The Inflation Reduction Act provides the IRS with $79.6 billion over 10 years to improve technology, customer service and enforcement efforts to collect unpaid taxes. The CBO provided a preliminary estimate that the enhanced enforcement would result in people earning less than $400,000 paying about $20 billion more in taxes over the next 10 years. But that was before the Treasury Department issued specific guidance that enhanced enforcement should not increase the amount of audits on households making less than $400,000. Based on that direction, the CBO revised its estimate and concluded that those earning less than $400,000 will only pay “a small fraction” of the increased tax revenues that are expected as a result of enhanced IRS enforcement.
Republicans also have repeatedly claimed that the new law will allow the IRS to hire “87,000 new agents” to investigate average citizens. For example, an ad attacking Florida gubernatorial candidate Charlie Crist claimed the Democrats “teamed up” with Biden to “hire 87,000 new IRS agents to audit the middle class.”
IRS and Treasury Department officials have said some of the increased IRS funding will go to hire new employees, potentially as many as 87,000, most of whom will replace outgoing staff and will be on the customer service side of the IRS, doing tasks such as upgrading computer systems and answering phones. Furthermore, however many new “agents” or tax enforcers are hired, which would be a minority of the positions, administration officials say those employees will focus on auditing the tax filings of high-income individuals and businesses — not “middle-class” workers.
The Democrats’ spin:
Democratic claims about Republican tax-raising have largely been based on Scott’s proposal. In addition to sunsetting federal legislation, the plan included a provision that stated: “All Americans should pay some income tax to have skin in the game, even if a small amount. Currently over half of Americans pay no income tax.” Democrats targeted political opponents who said even vaguely complimentary things about Scott’s plan, even if they never expressed support for that particular part of the plan, and accused them of supporting tax hikes on the “middle class.”
For example, the Democratic-aligned Senate Majority PAC said in an ad that Oz would “hike taxes on working families” after Oz simply said Scott “has a vision for what the party can do going forward.” Not mentioned was that Oz went on to say, “we may not all agree on the specifics of the vision,” and that Oz never praised or even mentioned the minimum tax. Also, Oz has pledged that he would not raise taxes.

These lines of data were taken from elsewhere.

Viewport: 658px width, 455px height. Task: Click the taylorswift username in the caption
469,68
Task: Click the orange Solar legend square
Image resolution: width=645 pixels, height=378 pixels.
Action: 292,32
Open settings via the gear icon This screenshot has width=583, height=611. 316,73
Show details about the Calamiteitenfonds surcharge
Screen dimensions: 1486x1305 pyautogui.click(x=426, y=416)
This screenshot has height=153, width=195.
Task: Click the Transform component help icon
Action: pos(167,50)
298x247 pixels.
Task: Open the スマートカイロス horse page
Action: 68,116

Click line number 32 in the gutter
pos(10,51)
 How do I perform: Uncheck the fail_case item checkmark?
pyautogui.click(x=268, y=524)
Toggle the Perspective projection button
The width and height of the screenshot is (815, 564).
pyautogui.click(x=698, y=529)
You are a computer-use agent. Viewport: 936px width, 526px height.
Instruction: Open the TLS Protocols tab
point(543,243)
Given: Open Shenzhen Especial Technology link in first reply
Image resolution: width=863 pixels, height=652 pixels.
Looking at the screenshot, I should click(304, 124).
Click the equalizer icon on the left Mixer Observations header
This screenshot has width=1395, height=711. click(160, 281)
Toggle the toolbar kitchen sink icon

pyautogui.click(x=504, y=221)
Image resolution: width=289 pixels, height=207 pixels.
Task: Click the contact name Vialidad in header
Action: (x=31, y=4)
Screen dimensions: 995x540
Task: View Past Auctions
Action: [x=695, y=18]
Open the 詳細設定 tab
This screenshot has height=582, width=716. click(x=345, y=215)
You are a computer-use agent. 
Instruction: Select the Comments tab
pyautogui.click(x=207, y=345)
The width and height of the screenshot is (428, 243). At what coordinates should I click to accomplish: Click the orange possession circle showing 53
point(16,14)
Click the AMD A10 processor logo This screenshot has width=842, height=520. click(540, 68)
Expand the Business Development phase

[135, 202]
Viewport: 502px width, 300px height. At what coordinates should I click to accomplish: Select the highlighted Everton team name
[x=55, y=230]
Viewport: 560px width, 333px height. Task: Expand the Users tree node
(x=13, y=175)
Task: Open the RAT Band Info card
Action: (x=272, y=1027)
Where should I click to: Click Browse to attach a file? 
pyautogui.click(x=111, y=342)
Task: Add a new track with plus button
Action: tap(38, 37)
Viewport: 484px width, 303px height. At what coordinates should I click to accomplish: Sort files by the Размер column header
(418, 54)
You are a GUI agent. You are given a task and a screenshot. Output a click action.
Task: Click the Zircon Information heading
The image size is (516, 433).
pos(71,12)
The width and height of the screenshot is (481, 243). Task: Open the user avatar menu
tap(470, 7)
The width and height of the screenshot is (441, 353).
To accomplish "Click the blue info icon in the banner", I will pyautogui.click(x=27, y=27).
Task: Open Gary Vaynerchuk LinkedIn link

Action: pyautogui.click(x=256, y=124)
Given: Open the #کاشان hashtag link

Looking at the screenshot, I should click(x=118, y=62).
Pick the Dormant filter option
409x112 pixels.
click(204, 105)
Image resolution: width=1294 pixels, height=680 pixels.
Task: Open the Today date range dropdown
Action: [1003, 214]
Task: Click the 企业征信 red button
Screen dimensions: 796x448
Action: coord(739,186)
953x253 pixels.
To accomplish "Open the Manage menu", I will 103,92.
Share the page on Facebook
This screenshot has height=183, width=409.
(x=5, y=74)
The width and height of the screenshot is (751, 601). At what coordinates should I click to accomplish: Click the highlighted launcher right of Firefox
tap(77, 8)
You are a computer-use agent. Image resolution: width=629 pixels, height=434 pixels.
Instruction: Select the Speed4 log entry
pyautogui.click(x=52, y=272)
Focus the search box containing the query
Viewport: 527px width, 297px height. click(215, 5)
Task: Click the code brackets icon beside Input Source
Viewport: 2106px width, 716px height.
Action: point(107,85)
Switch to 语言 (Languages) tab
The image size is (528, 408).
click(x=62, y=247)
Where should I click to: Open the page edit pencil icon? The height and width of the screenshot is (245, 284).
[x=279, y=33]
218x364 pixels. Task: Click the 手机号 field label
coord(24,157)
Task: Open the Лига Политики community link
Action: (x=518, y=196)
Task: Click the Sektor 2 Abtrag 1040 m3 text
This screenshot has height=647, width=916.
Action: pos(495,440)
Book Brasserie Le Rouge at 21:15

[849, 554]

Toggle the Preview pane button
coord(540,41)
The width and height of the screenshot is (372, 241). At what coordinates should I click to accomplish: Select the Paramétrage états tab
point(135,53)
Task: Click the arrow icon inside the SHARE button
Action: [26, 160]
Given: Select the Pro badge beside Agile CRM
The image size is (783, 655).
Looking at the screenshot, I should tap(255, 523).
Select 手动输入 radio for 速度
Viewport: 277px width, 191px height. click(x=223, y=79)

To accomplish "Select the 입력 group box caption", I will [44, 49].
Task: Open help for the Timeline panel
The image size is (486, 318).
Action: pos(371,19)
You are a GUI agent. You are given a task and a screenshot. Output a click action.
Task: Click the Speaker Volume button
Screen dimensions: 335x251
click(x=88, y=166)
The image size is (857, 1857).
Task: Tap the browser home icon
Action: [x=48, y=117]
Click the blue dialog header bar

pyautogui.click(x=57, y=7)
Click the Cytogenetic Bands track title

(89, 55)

Similarly, an ad attacking Johnson in Wisconsin said he “supports a plan that would raise taxes on the middle class.” That is based on Johnson saying that he agreed with “most of” Scott’s plan and that he called it a “positive thing.”
As we explained, McConnell rejected the idea of raising taxes on half of Americans. Two months after he released his plan, Scott clarified in an op-ed for the Daily Caller that a minimum tax would not fall on retirees nor on any workers who “are already paying into the system, whether through income tax, payroll tax, state and local taxes.” That would seem to exclude almost all workers.
And in June, Scott revised his “Rescue America Plan,” adding a 12th point, but taking out the part that said, “All Americans should pay some income tax.” The attack ads mentioned above came months after Scott revised his plan.